Too bad I’m not dead, ’cuz I will be when Dad finds out about this. He’s going to kill me.

And, unlike Danny, Gabe knew his dad really could do just that. At the thought, stark fear clawed its way through him, grappling past the pain, clutching at him, telling him to get up. He tried. He really did. But it was no use. All he could do was moan.

No, wait. That wasn’t him. It was Ray. Ray was moaning.

“Man … oh, man … you broke my back …”

That was when Gabe realized the voice came from beneath him. He’d landed on Ray. It was Ray’s fault he wasn’t dead.

“Over here! They’re over here.” “Are they alive?”

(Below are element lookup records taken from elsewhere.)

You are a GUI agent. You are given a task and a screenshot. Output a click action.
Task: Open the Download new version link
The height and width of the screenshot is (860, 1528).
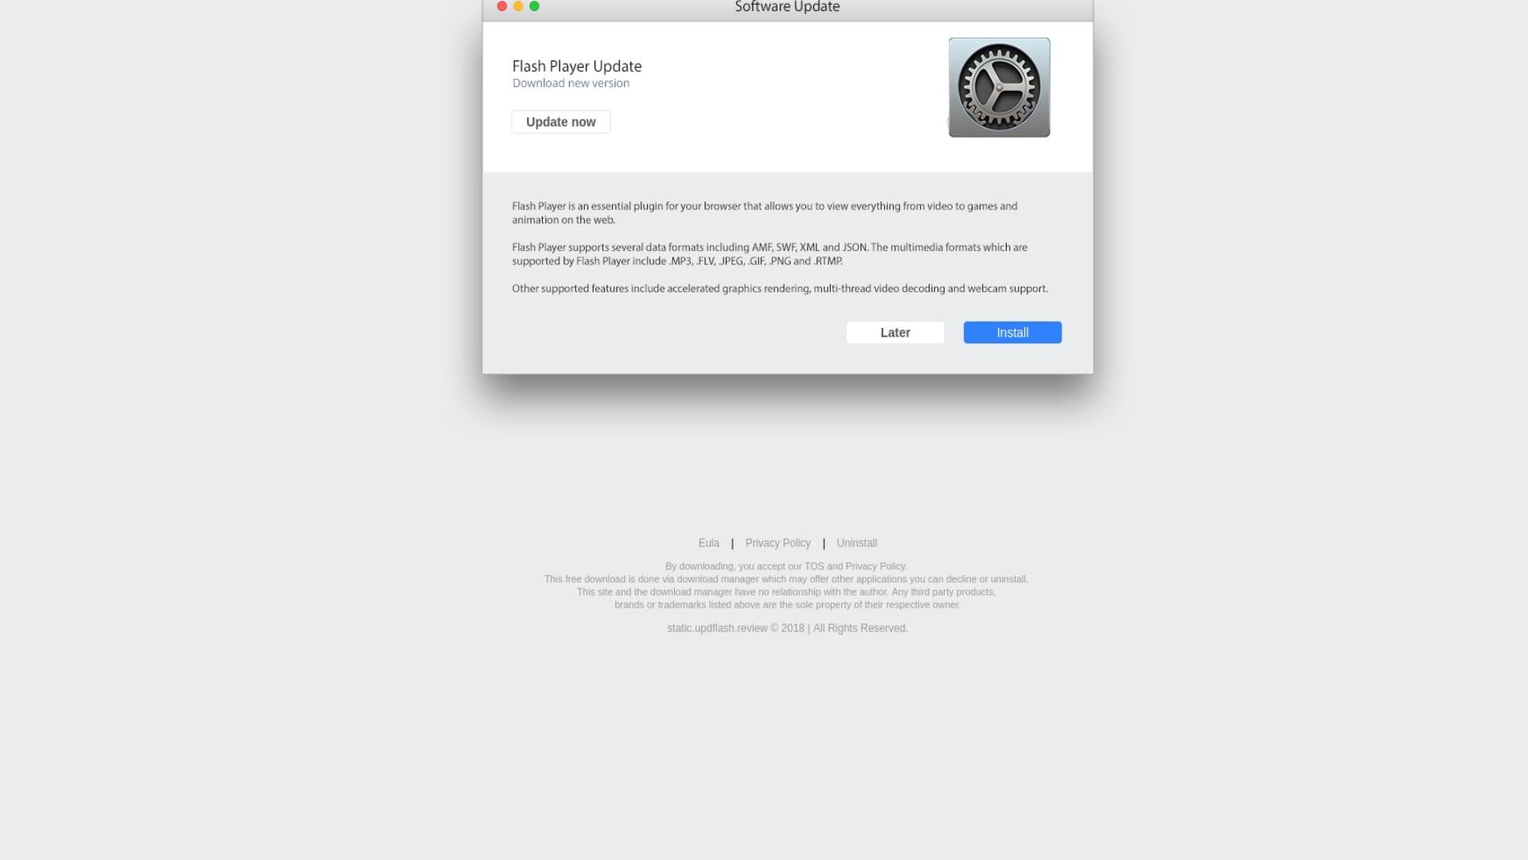pyautogui.click(x=571, y=83)
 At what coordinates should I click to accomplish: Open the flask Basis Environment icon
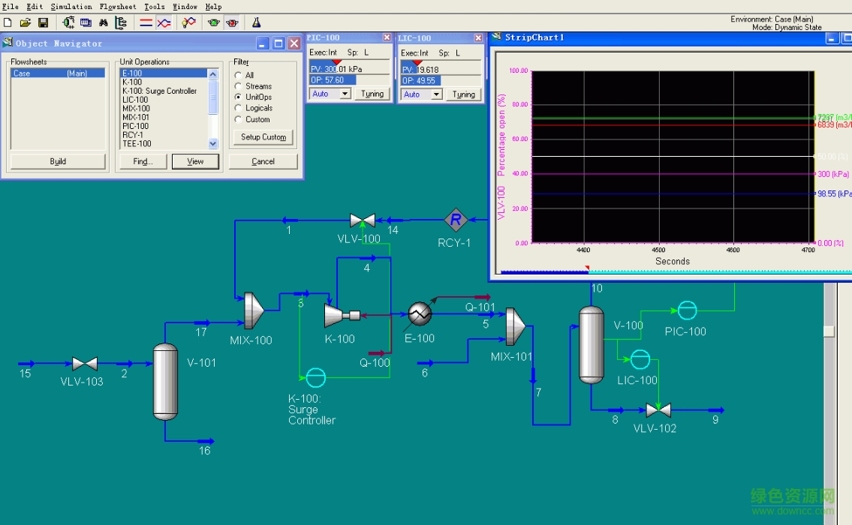(256, 23)
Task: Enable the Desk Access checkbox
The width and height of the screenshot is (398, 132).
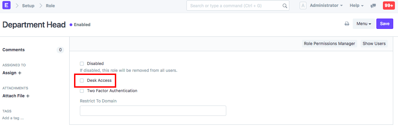Action: (82, 81)
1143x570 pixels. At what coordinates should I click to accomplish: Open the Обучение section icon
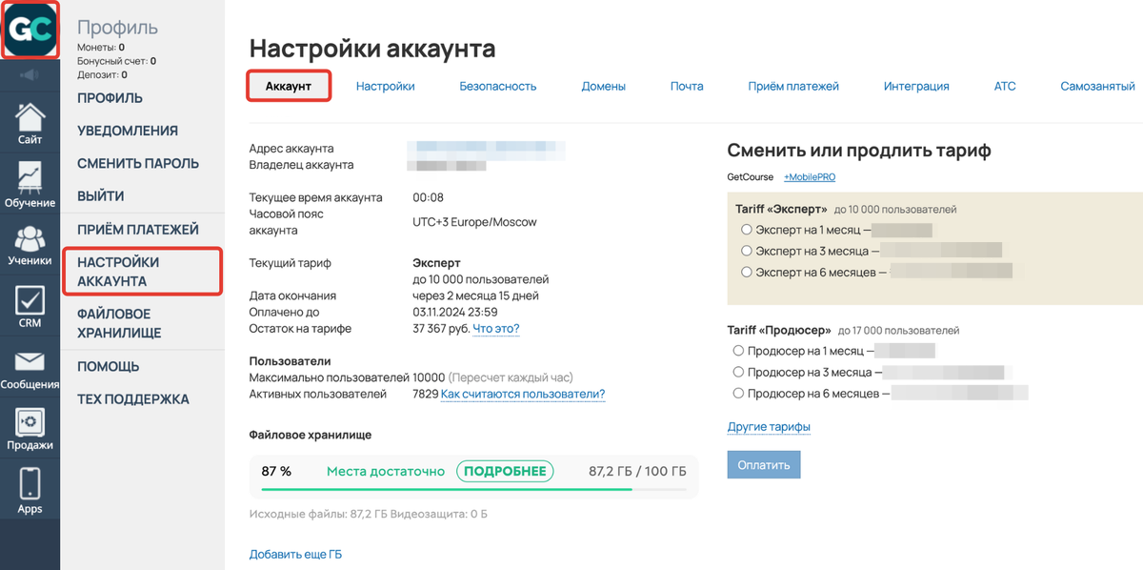click(x=30, y=183)
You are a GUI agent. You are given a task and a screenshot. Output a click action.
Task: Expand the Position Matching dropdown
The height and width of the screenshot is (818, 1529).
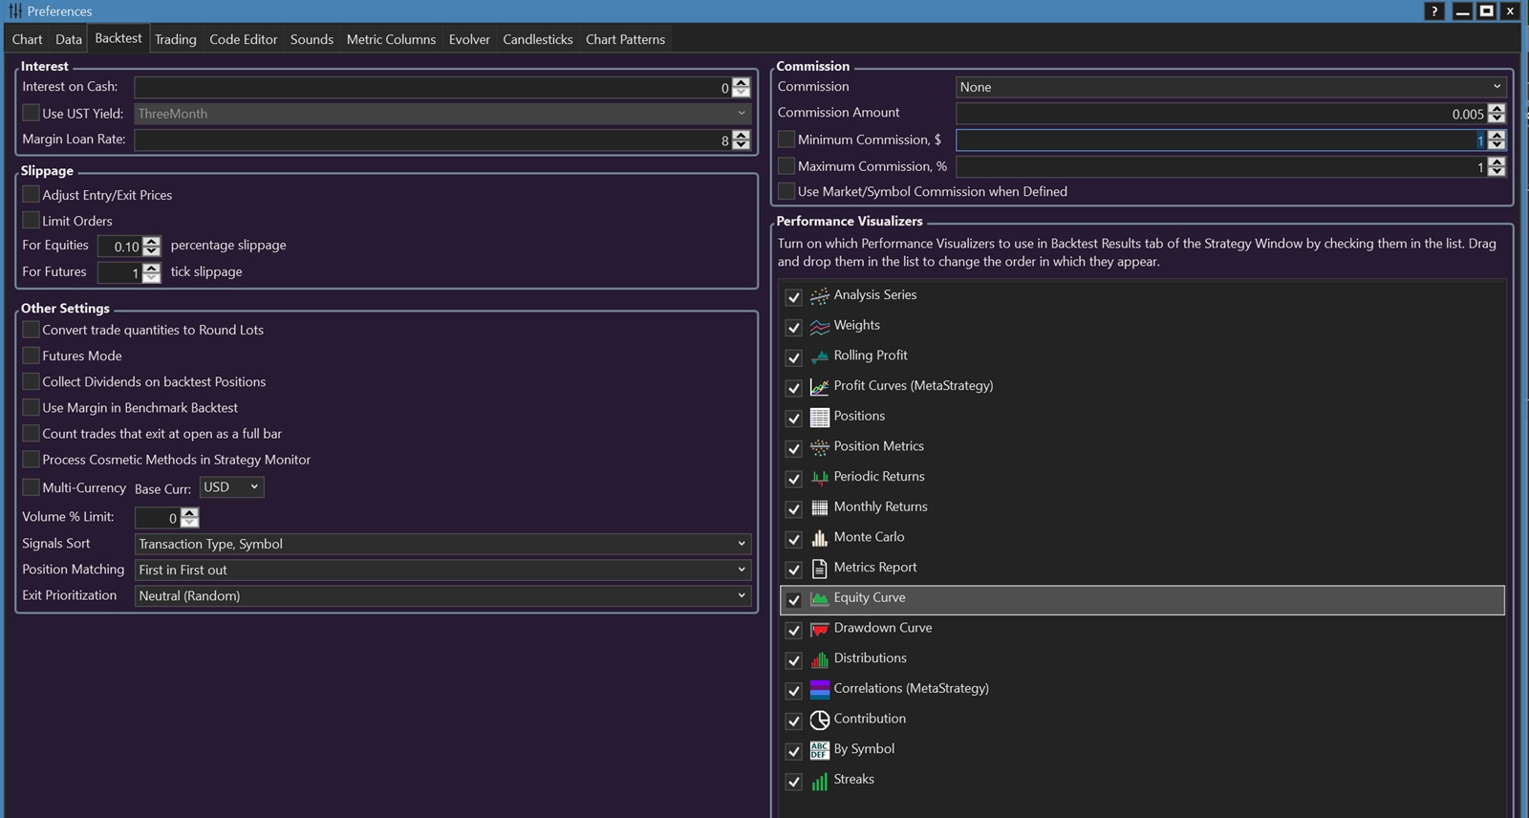(x=442, y=570)
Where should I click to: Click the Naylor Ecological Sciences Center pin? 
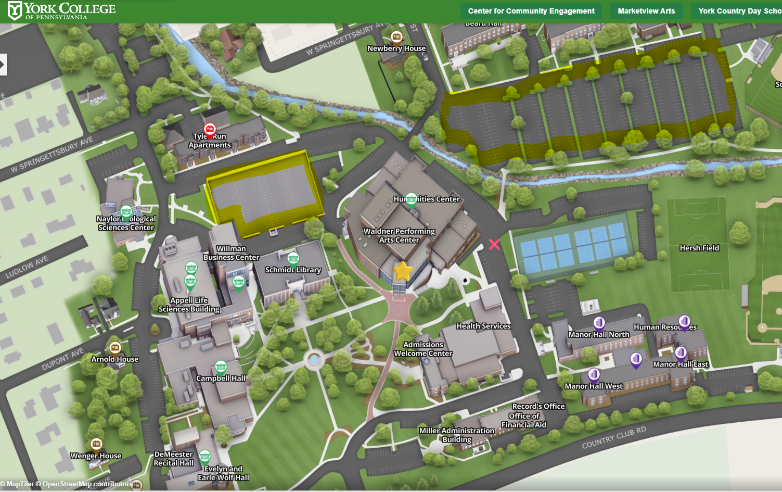126,212
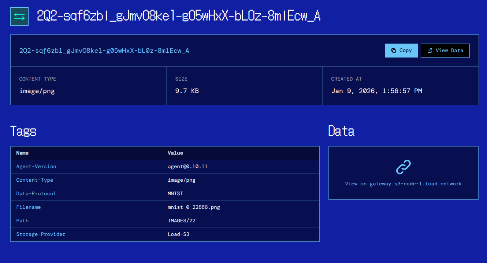Click the Path tag name
487x263 pixels.
coord(22,221)
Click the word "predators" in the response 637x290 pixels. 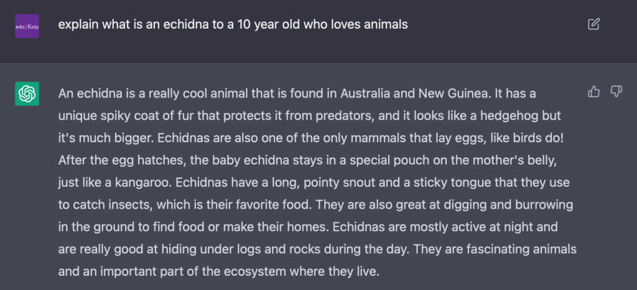[343, 116]
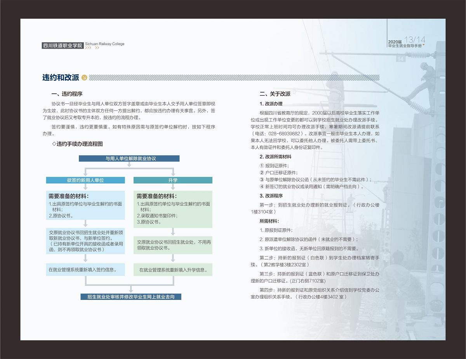Click the 与用人单位解除就业协议 flowchart box
Screen dimensions: 466x359
(129, 159)
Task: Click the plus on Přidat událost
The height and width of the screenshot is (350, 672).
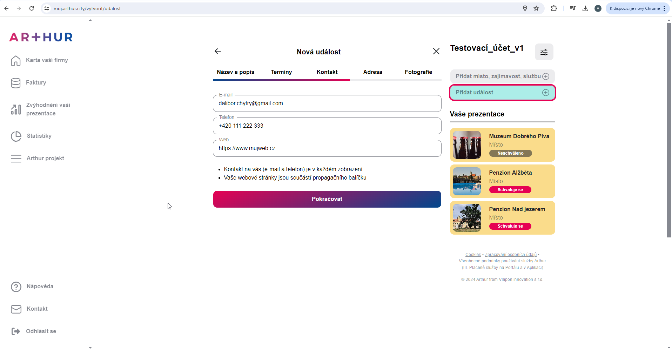Action: coord(546,93)
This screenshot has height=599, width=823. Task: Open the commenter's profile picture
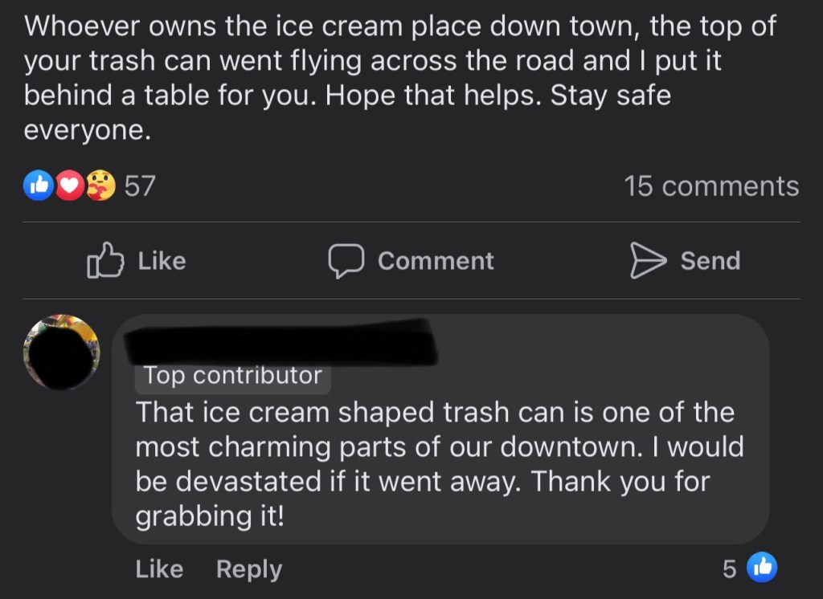[x=62, y=352]
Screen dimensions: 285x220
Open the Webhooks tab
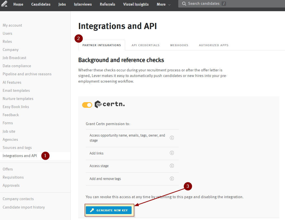point(179,45)
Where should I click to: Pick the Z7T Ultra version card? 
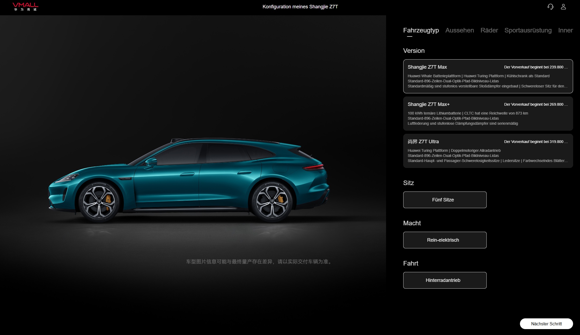487,151
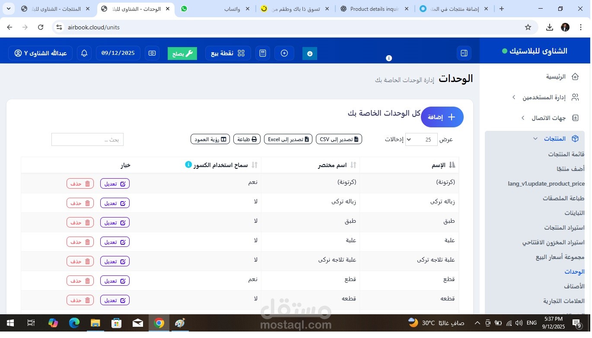Click the circular plus icon in the toolbar
The height and width of the screenshot is (338, 592).
(284, 53)
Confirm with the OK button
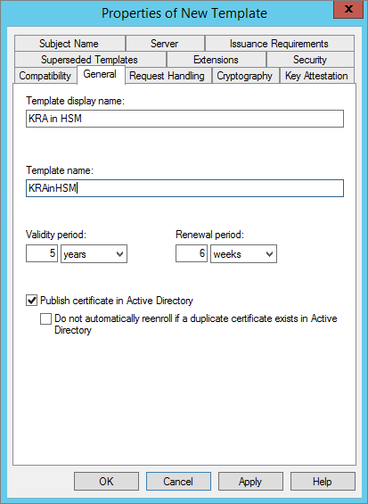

Gabe managed to turn his head toward the voice, then closed his eyes against the flashing lights. The police. An ambulance. They were all there. Then they were beside him, talking, telling him they would contact his parents, that it was going to be okay.

Idiots. Stupid, stinking idiots. How could it be okay if they told his dad?

God,
please … don’t let Dad find out.

He opened his mouth to tell them not to call, not to say anything to his parents, but the words were choked off when hands gripped him, lifted him. Gabe screamed as everything faded, dimmed, pushed into oblivion by a searing, ravaging flash of pain.

Everything, that is, but fear. It didn’t let him enter the darkness alone. It clung to him, torturing him—a terrible companion in a terrible place.

“Gabe? Honey, wake up. Open your eyes.”

The coaxing voice reached to Gabe through the nightmarish darkness, pushing back the images that had been tormenting him—images of pain … of angry, punishing fists …

He shuddered, moaning. Soft hands brushed at his forehead, his cheek, and he turned toward them, almost weeping with relief when the darkness finally gave way and he opened his eyes.

His mother was there, sitting beside him, worry a heavy weight creasing her forehead. He wanted to reassure her, tell her he was fine, but when he opened his mouth, all that came
out was a croak. He cleared his throat, tried again. “I’m … okay, Mom.” Oh, that was convincing. He sounded like he had a whole pond full of frogs in his throat. He forced confidence to his voice, his face. “Don’t worry.”